— START —

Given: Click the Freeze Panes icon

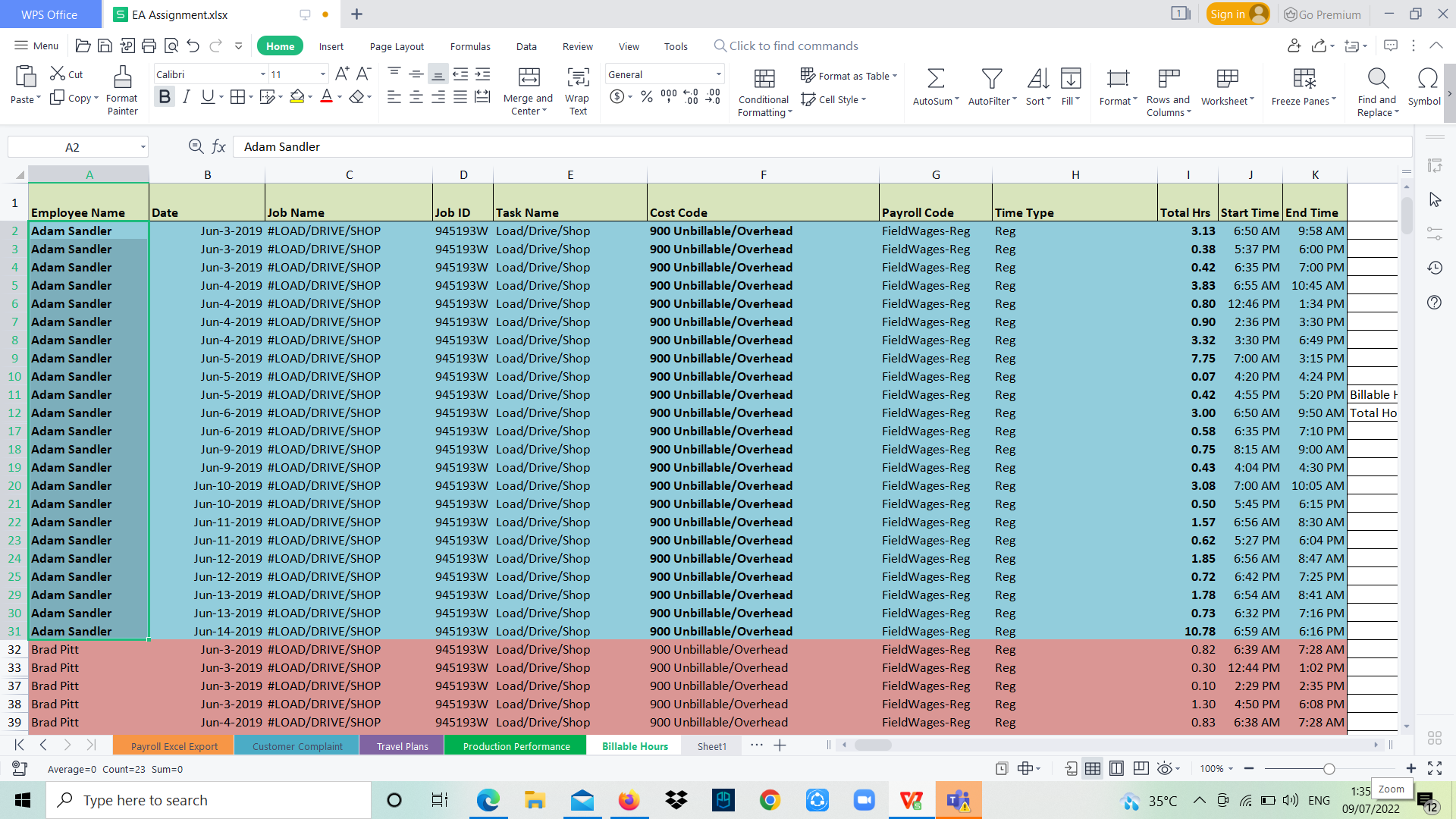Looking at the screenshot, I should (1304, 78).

— END —
— START —

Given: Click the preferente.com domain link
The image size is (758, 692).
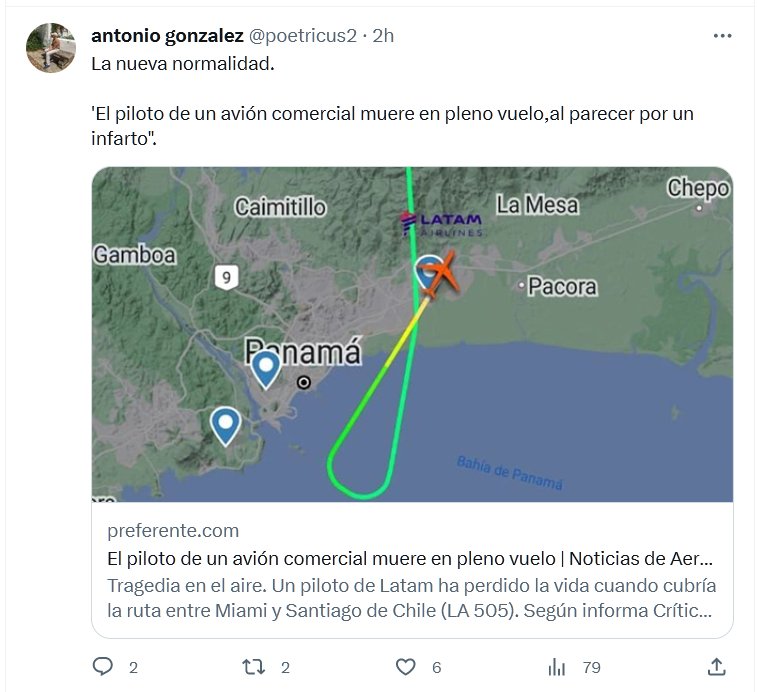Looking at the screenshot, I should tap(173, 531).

— END —
— START —

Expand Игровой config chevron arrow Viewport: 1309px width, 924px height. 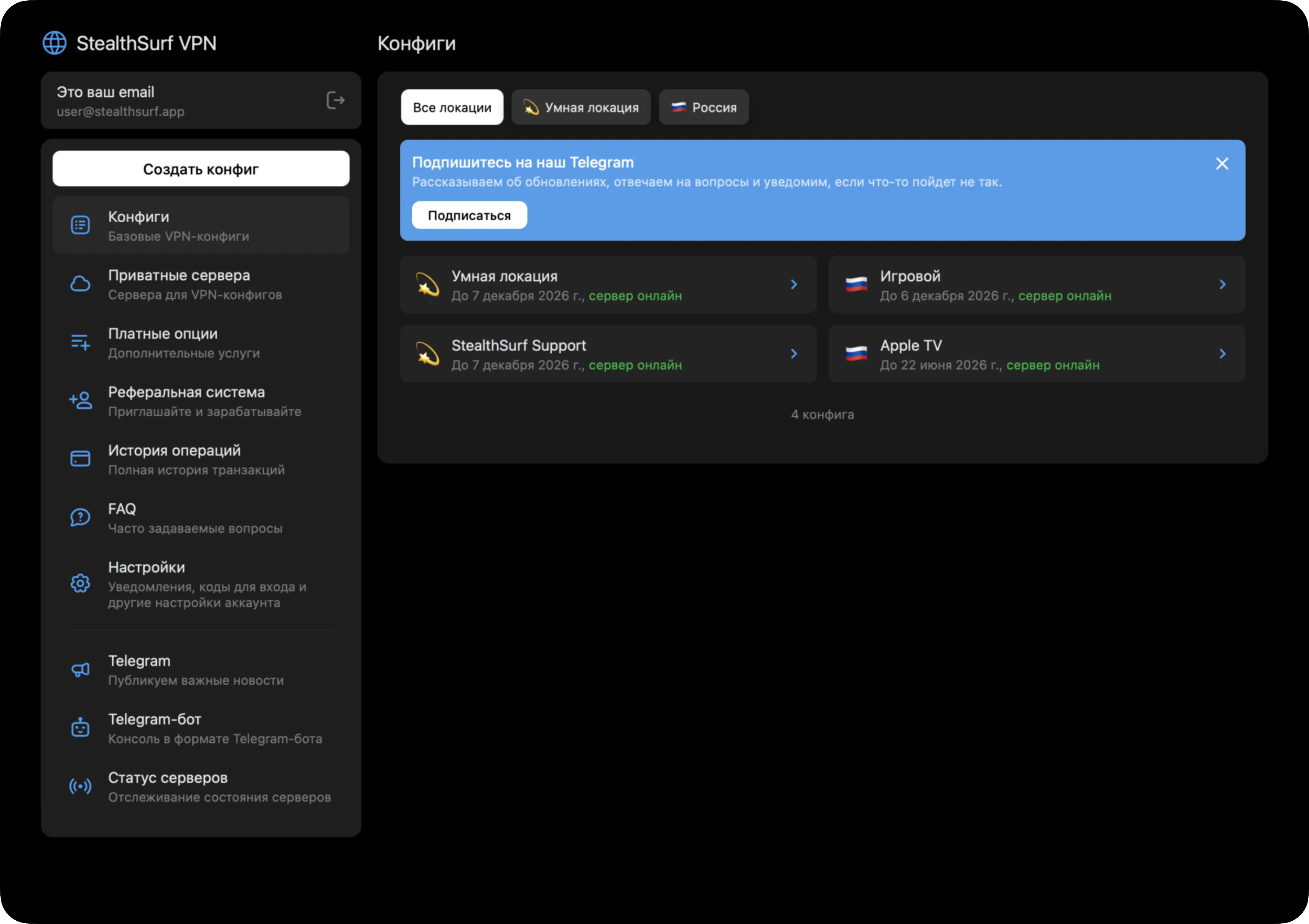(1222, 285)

— END —

• Set exercise:
Set down the rows again, word for word, beginning with the line containing "Given: Click the preferente.com domain link" and continuing through the line containing "Looking at the screenshot, I should tap(173, 531).". Omit the pictures from your answer.

• Correct output:
Given: Click the preferente.com domain link
The image size is (758, 692).
Looking at the screenshot, I should tap(173, 531).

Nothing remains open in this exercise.